Le 24 mai, les ministres Etienne Schneider et Xavier Bettel ont présenté leur vision stratégique de l’intelligence artificielle (IA). Dans le document stratégique présenté, les avantages de l’intelligence artificielle sont présentés dans les grandes lignes : Les technologies les plus récentes doivent être puissantes, entièrement sous contrôle humain et débordantes de potentiel.
Pour les ministres, un ordinateur n’a pas besoin d’être vraiment nouveau pour être considéré comme un système d’intelligence artificielle. En effet, selon la définition du document gouvernemental, toutes les machines capables d’imiter le comportement humain et, dans une certaine mesure, l’intelligence humaine, font partie de la catégorie de l’IA. Par conséquent, non seulement les machines récentes dotées d’algorithmes d’apprentissage automatique, mais aussi les programmes d’échecs vieux de 30 ans, par exemple, sont inclus dans la même définition.
Il y a en effet une grande différence entre le fait qu’une machine n’effectue que les calculs pour lesquels elle a été programmée et le fait qu’elle puisse « apprendre » sur ces calculs. La traçabilité des décisions prises par les machines étant directement liée à la connaissance des calculs de l’ordinateur, de nouveaux défis se posent aux machines apprenantes.
Dans le cas des réseaux neuronaux, par exemple, il n’est guère possible de comprendre comment les machines parviennent à certaines décisions. Dans de tels cas, il faut travailler avec des résultats qui ne peuvent plus être vérifiés par l’homme et qui, en même temps, ne sont plus le résultat de la programmation humaine initiale. Cela soulève toute une série de questions concernant la responsabilité et, de manière générale, remet en question les possibilités d’utilisation de l’IA : un informaticien peut-il être responsable des mauvaises décisions d’une machine qu’il a programmée à l’origine, mais dont il ne pouvait plus contrôler les décisions au moment de l’erreur ? Et dans quelle mesure pouvons-nous assumer la responsabilité de déléguer des décisions à des machines, alors que ces décisions peuvent être erronées sans que nous nous en rendions compte ?

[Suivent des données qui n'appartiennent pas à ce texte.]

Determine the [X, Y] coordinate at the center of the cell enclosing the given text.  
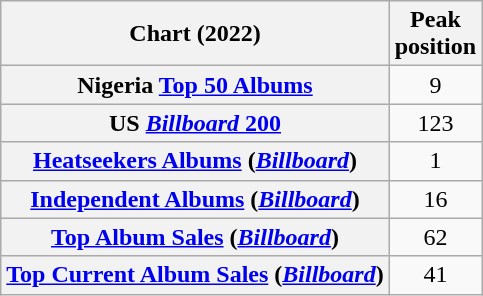
62 [435, 237]
1 [435, 161]
9 [435, 85]
Top Current Album Sales (Billboard) [195, 275]
123 [435, 123]
Peakposition [435, 34]
16 [435, 199]
Nigeria Top 50 Albums [195, 85]
Independent Albums (Billboard) [195, 199]
Top Album Sales (Billboard) [195, 237]
US Billboard 200 [195, 123]
Chart (2022) [195, 34]
41 [435, 275]
Heatseekers Albums (Billboard) [195, 161]
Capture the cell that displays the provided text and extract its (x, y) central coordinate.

Le document stratégique du gouvernement donne à ses lecteurs l’impression d’être à deux pas d’une merveilleuse révolution technologique à venir. Le langage et la conception du document sont progressistes et modernes : il y est question d’innovation, de recherche et de développement, de clusters régionaux et de partenariats public-privés. Malheureusement, le projet des ministres n’est pas aussi simple que le document veut le faire croire. Non seulement les questions de responsabilité et de validité des calculs, mais aussi la prise de position des habitants luxembourgeois, qui ont tendance à ne pas prendre de risques, constitueront encore un grand défi pour le gouvernement dans la mise en œuvre de son projet. Des investissements publics élevés ne suffiront pas à faire du Luxembourg un pionnier de la technologie de l’IA si les conditions cadres ne sont pas adéquates.
Pour que l’entreprise ministérielle réussisse, le gouvernement doit cesser de se laisser aveugler par les belles apparences du progrès. Le Luxembourg n’est pas (encore) le Silicon Valley. Ce ne sont pas les millions dépensés et les belles paroles qui y changeront quelque chose.